Desde ese instante se iniciará un verdadero ‹tour de force› actoral en el que Ward se verá asolado por la terrible sospecha de que él podría seguir el mismo camino del muchacho al que condenó, Briggs, volviendo así sobre los pasos de este e incluso entrando en un halo pesadillesco cuya aura se va oscureciendo con los minutos y parece querer arrastrarle al mismo fatal destino de su acusado. John McGuire da la réplica perfecta sin desbordar un delirio que Ingster compone con trazo: una iluminación cada vez más tenebrosa y bizarra, una composición que se arraiga a la más pura alucinación y un mini-clímax que se funde en la locura para destacar ese sentimiento de culpa. También se agradece la escasa teatralización a la que se expone McGuire con un personaje y un espacio que quizá hubiesen dado para ello, pero que el actor sortea hábilmente terminando por salir airoso.

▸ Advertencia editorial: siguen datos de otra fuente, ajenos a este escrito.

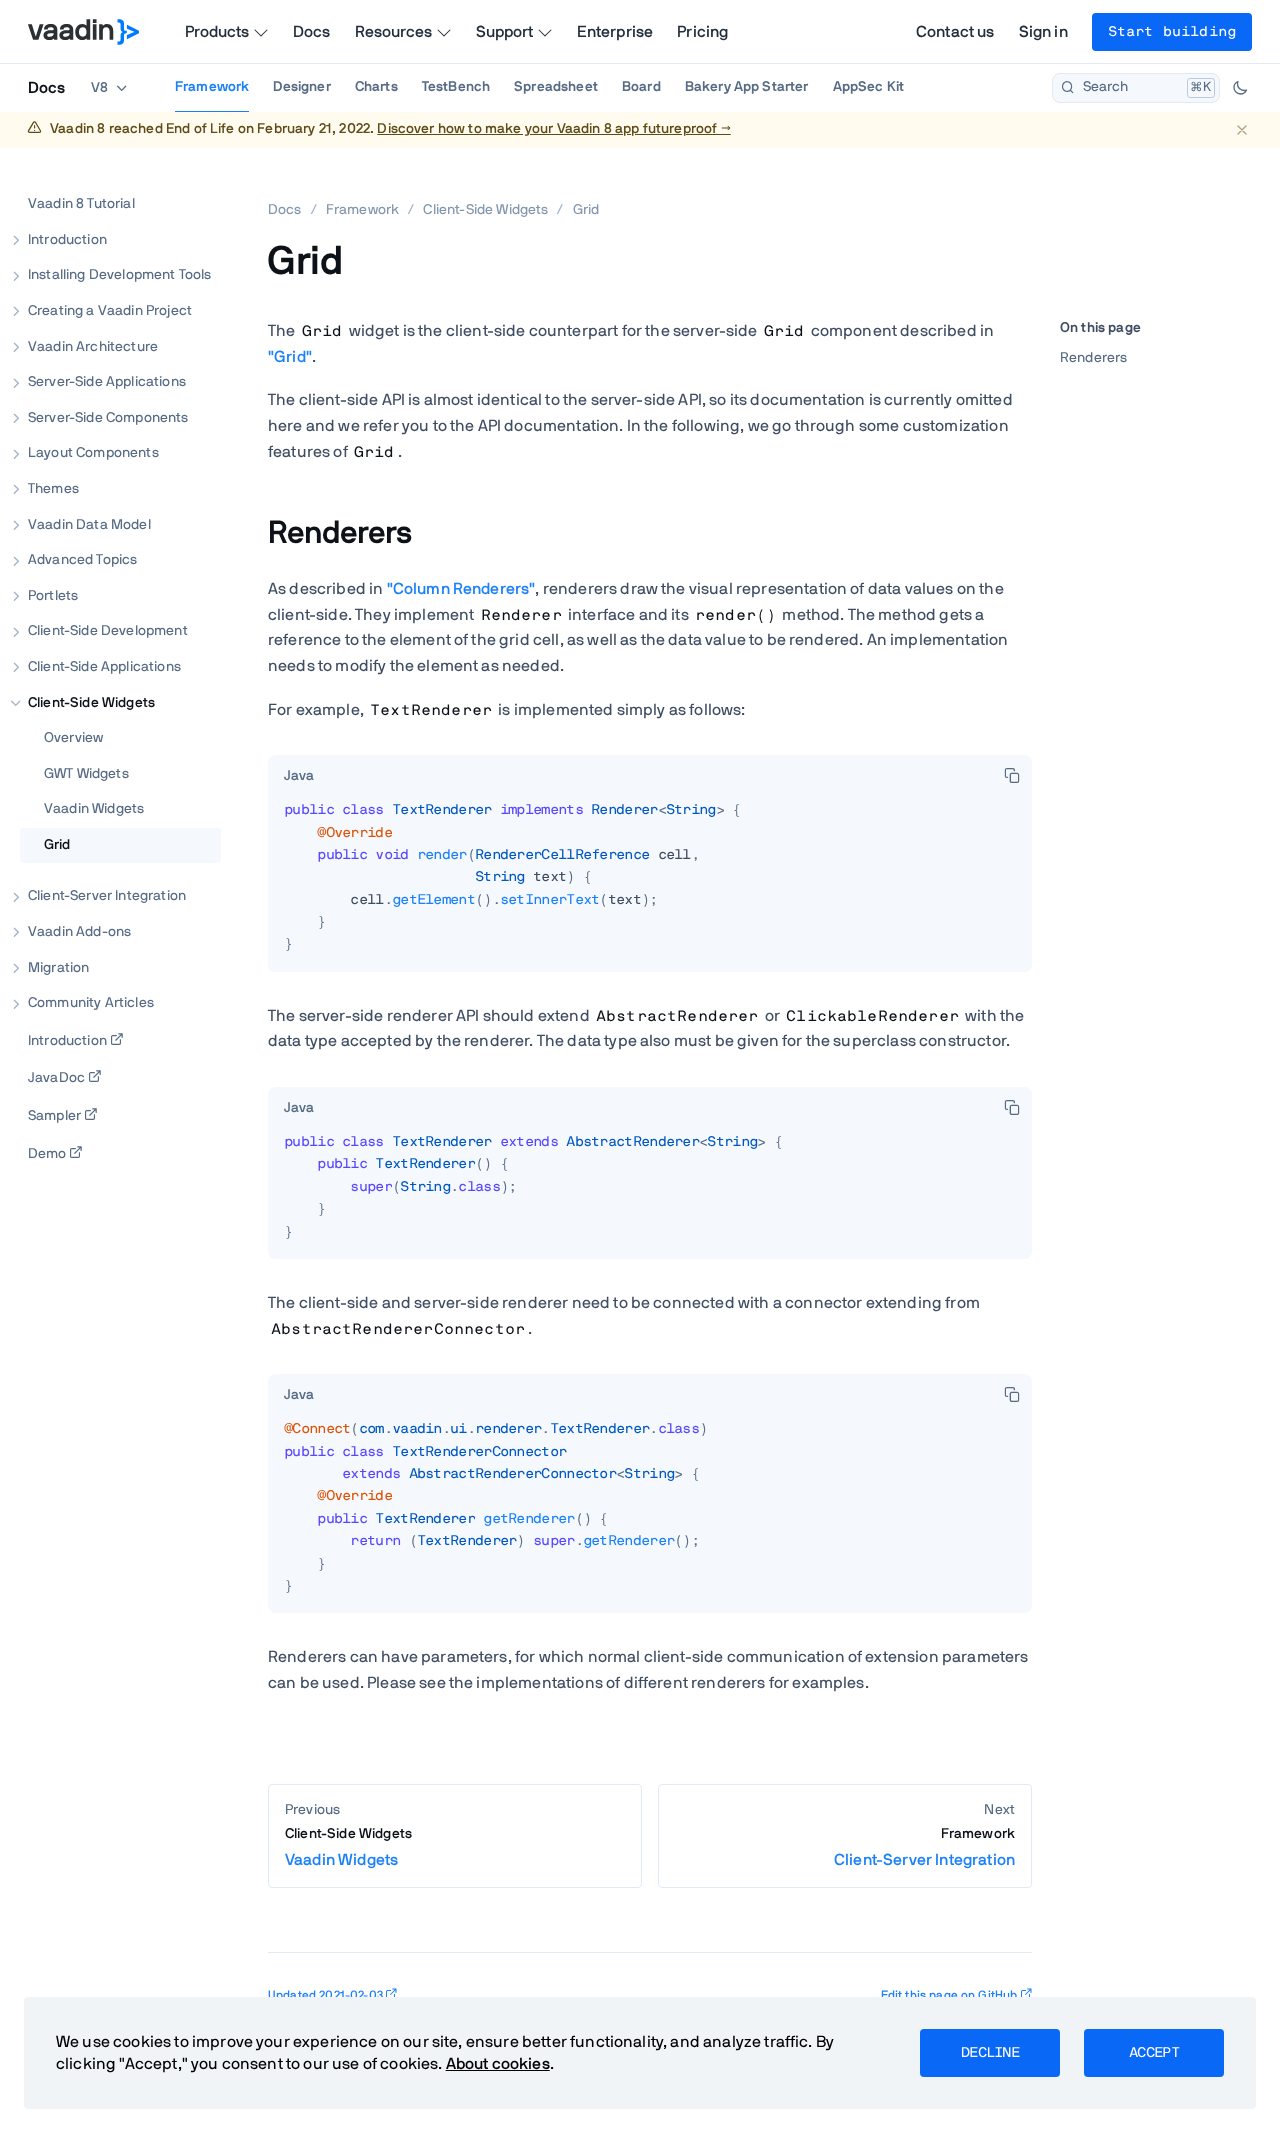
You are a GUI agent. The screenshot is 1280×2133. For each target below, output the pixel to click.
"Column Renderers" (461, 589)
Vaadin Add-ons (79, 932)
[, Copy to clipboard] (1012, 775)
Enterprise (615, 32)
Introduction (67, 239)
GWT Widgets (86, 773)
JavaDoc (56, 1078)
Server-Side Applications (107, 382)
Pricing (702, 32)
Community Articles (91, 1003)
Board (641, 87)
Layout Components (93, 453)
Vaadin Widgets (94, 809)
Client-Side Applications (104, 667)
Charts (376, 87)
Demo (47, 1153)
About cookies (498, 2064)
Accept (1154, 2053)
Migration (58, 967)
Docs (312, 32)
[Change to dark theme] (1240, 88)
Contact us (955, 32)
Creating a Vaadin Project (110, 311)
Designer (301, 87)
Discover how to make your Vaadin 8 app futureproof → (553, 129)
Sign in (1043, 32)
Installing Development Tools (119, 275)
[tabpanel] (650, 885)
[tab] (299, 777)
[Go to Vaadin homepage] (83, 32)
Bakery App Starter (747, 87)
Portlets (53, 595)
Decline (990, 2053)
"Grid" (290, 357)
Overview (73, 738)
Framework (212, 87)
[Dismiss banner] (1241, 129)
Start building (1172, 32)
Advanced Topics (82, 560)
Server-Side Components (108, 417)
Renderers (1093, 358)
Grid (57, 844)
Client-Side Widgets (91, 702)
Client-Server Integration (107, 896)
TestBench (456, 87)
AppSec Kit (869, 87)
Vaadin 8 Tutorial (81, 204)
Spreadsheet (556, 87)
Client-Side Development (108, 631)
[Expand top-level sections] (193, 183)
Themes (53, 489)
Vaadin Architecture (93, 346)
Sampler (54, 1116)
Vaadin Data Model (89, 524)
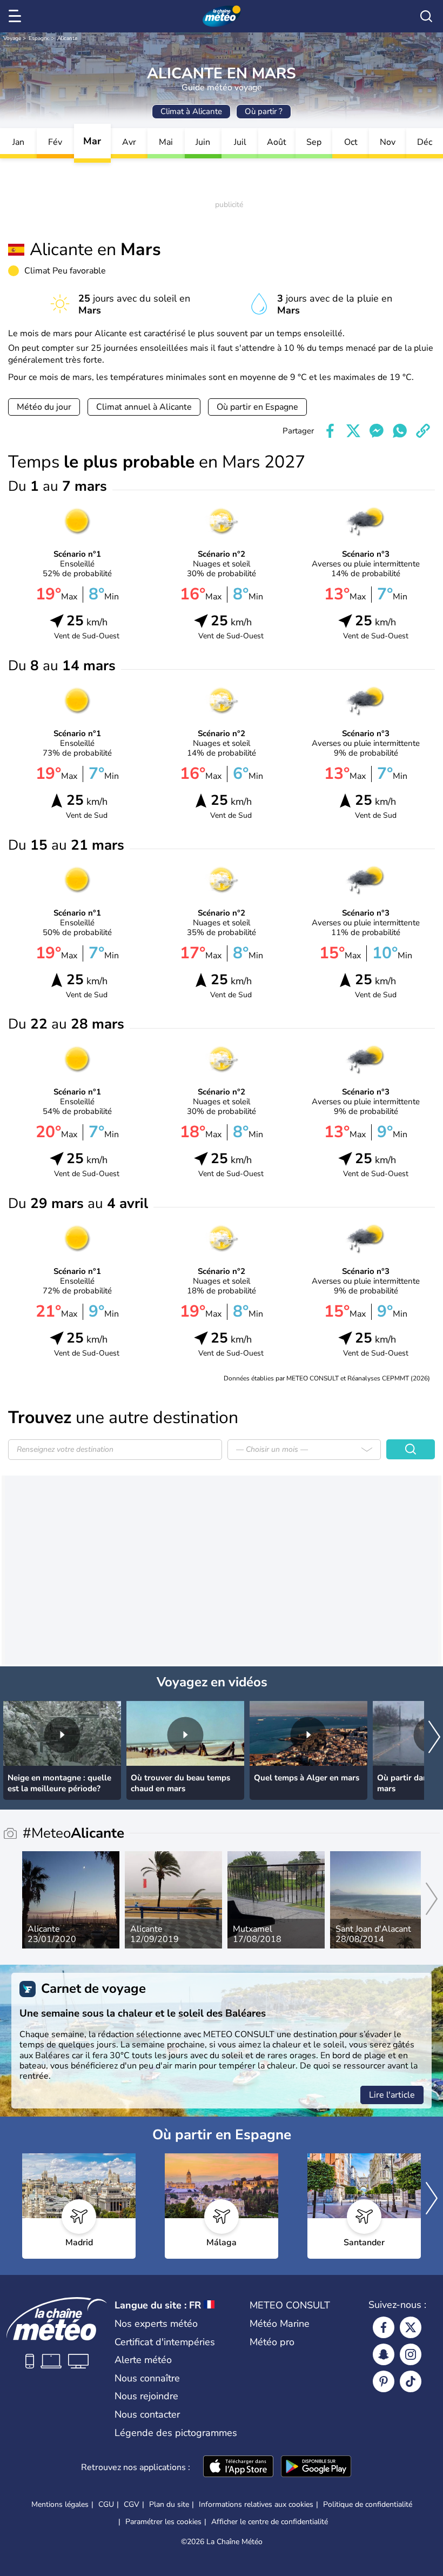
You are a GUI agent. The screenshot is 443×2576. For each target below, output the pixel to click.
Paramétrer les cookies (163, 2522)
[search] (426, 16)
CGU (106, 2504)
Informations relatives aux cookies (256, 2504)
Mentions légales (60, 2504)
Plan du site (169, 2504)
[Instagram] (410, 2354)
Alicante (67, 38)
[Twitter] (410, 2327)
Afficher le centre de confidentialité (269, 2522)
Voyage (12, 38)
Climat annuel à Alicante (144, 407)
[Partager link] (423, 431)
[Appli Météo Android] (316, 2467)
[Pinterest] (383, 2381)
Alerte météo (143, 2359)
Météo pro (272, 2341)
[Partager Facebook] (330, 431)
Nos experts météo (156, 2323)
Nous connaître (147, 2378)
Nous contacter (147, 2414)
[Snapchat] (383, 2354)
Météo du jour (44, 407)
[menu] (16, 16)
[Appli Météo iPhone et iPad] (238, 2467)
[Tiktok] (410, 2381)
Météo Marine (280, 2323)
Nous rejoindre (146, 2396)
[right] (434, 1738)
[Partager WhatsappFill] (400, 431)
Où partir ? (264, 111)
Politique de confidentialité (367, 2504)
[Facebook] (383, 2327)
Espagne (39, 38)
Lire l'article (392, 2095)
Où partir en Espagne (257, 407)
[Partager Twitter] (353, 431)
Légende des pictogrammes (176, 2432)
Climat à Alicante (191, 111)
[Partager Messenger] (377, 431)
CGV (131, 2504)
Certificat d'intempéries (165, 2341)
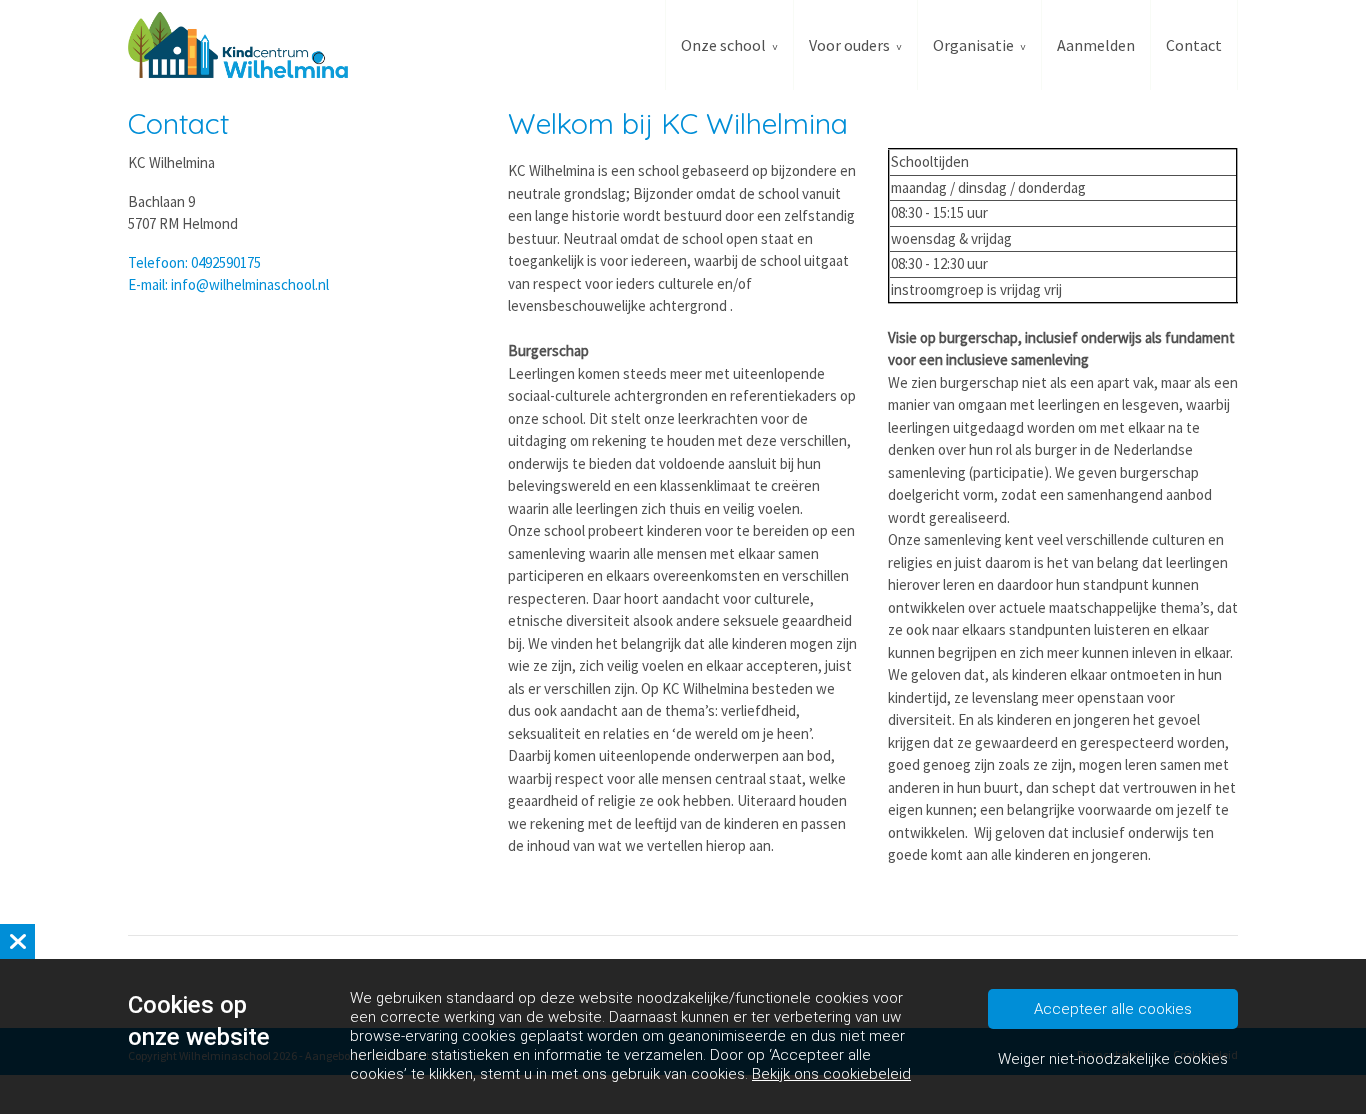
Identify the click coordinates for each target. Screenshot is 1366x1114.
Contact (1194, 45)
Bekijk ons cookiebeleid (831, 1074)
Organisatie (973, 45)
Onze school (723, 45)
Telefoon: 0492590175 (194, 262)
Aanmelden (1096, 45)
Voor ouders (849, 45)
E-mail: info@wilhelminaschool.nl (228, 284)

También sale airoso un reparto que contiene nombres como los del mismísimo Peter Lorre, que en una sombría interpretación que expone las dudas existenciales de un personaje trastornado, acierta en sus pocos minutos en pantalla; Margaret Tallichet —que dejó su corta carrera para casarse con William Wyler—, cuya solvencia queda fuera de toda duda, en especial dando el tipo ante uno de esos genios atemporales como el ya mencionado Lorre; y una (desgraciadamente) eterna secundaria, Elisha Cook Jr., cuya sola presencia ya merece la pena gracias a la expresiva mirada de un actor que con toda seguridad mereció mejor suerte.
Su hubiese que achacarle algo al trabajo de Ingster sería un último tramo en el que intentando atar cabos y buscando una solución que no comprometiese en exceso una conclusión que podría caer en el ridículo, deja la resolución en manos de una baza demasiado vaga a la que tampoco favorecen sus ingenuos diálogos y que, sin terminar de desmontar ese convincente final —en especial gracias a la labor de un gran Lorre que nos hace creer en la naturaleza de un personaje al que, inteligentemente, no se había dado espacio ni margen para ser examinado anteriormente—, sí resta enteros a una propuesta donde Ingster expone soslayadamente un alegato en favor de la presunción de inocencia ante la impasibilidad de una sociedad —reflejados en ese despreocupado juez o algún miembro del jurado durmiendo— cuyas preocupaciones iban más allá de los granujas que un día ellos mismos crearon.
Larga vida a la nueva carne.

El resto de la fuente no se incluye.